Council members Azrin Awal, Wendy Durrwachter and Mike Mayou introduced the resolution, which also supported the provision of humanitarian aid and called for the release of all Israeli civilians held hostage by Hamas, and Palestinian civilians being held without charge by Israel.

Awal, who’s Muslim, said the issue was deeply personal to her, citing her ancestors who fought oppression in Bangladesh and close friends and family who are Palestinian-American.

A woman smiles in a photo
Azrin Awal, 25, is a student and immigrant from Bangladesh on Duluth's City Council.
Courtesy of Azrin Awal Campaign

“Seeing their tears does not allow me to sleep a sound sleep at night,” she said, while thanking the many Duluth residents who spoke out in favor of a cease-fire.

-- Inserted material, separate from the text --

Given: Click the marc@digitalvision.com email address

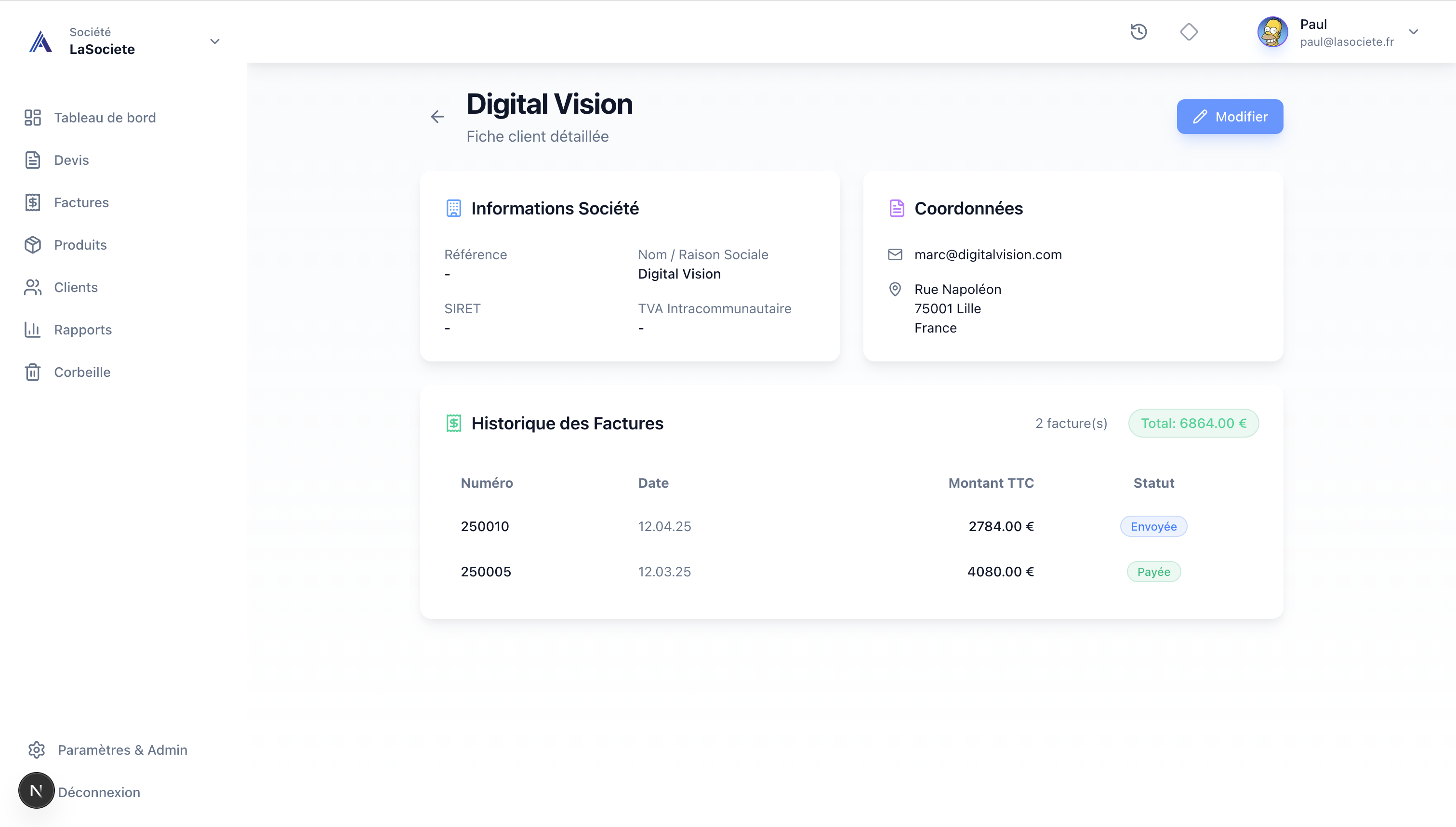Looking at the screenshot, I should (988, 254).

“I ran on principles of equity and social justice,” Awal said. “And I see this as a social justice issue that directly impacts every single one of our residents. Regardless of what side they are on, we can all agree that the loss of life and humanity is not acceptable.”

Durrwachter argued that she and fellow council members could focus both on local issues and weigh in on international matters important to their constituents.

“I think we absolutely can vote with our hearts. I think it’s not a weakness. I think it’s a strength,” she said.

At least five Minnesota cities have passed similar resolutions, including Minneapolis, St. Paul, Columbia Heights, Hastings and Moorhead.